───── PROVIDED RECORDS ─────

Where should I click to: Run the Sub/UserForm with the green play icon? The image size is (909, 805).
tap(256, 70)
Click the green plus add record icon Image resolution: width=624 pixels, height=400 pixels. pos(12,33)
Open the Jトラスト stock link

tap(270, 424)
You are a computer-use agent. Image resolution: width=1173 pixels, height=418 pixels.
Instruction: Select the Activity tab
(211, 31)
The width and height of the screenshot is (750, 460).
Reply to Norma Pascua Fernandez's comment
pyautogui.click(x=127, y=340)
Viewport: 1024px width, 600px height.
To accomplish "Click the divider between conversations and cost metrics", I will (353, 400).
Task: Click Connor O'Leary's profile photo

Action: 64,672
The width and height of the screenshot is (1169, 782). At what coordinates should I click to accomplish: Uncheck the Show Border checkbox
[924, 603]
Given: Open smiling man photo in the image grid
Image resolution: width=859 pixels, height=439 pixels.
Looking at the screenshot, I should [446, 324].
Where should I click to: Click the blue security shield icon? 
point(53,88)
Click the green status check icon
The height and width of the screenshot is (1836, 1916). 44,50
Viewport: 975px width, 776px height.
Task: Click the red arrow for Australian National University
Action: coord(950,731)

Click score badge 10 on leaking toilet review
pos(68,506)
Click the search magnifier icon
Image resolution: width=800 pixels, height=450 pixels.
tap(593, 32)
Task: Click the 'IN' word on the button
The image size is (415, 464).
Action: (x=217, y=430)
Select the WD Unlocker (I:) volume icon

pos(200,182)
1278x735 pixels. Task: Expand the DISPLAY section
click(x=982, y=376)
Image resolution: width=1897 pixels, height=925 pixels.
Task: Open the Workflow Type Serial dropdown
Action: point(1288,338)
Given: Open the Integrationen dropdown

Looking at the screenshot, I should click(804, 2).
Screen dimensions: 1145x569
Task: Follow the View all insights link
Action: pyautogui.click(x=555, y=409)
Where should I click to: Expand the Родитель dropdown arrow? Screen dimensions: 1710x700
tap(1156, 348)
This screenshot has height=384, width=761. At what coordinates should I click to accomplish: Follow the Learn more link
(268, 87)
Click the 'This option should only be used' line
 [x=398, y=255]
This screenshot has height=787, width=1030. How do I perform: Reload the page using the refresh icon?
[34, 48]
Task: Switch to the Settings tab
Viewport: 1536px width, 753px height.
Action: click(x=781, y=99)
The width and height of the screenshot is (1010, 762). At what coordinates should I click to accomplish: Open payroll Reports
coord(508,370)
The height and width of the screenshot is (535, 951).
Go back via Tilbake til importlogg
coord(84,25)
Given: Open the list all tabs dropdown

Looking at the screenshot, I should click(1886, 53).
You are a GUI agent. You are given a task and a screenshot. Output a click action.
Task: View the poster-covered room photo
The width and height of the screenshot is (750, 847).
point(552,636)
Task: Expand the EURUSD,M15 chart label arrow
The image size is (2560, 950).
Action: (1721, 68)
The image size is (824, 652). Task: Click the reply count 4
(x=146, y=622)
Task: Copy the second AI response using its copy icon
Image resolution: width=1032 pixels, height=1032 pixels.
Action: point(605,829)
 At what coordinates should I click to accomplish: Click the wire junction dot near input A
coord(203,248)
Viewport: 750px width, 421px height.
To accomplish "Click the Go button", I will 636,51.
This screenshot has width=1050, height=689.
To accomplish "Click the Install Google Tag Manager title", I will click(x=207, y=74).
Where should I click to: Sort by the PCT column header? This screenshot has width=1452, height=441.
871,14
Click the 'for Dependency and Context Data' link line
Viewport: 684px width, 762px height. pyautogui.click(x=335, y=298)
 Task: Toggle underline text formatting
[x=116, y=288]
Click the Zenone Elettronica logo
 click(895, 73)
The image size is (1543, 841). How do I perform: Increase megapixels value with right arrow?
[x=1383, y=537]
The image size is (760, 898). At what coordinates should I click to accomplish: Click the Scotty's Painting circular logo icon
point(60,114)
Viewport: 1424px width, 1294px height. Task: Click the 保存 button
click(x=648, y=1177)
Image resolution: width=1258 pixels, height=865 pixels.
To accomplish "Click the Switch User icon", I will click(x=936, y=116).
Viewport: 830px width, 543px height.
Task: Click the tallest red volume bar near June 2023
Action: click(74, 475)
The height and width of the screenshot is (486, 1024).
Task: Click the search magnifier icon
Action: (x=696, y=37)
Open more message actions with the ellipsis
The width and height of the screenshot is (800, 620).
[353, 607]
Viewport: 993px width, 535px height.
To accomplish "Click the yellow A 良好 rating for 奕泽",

─────

AIM OF THE TASK → Which lines of the data hold the string "agent"? Return each of them.

REPLY →
You are a computer-use agent. Image resolution: width=1173 pixels, height=418 pixels.
You are a GUI agent. You are given a task and a screenshot. Output a click action.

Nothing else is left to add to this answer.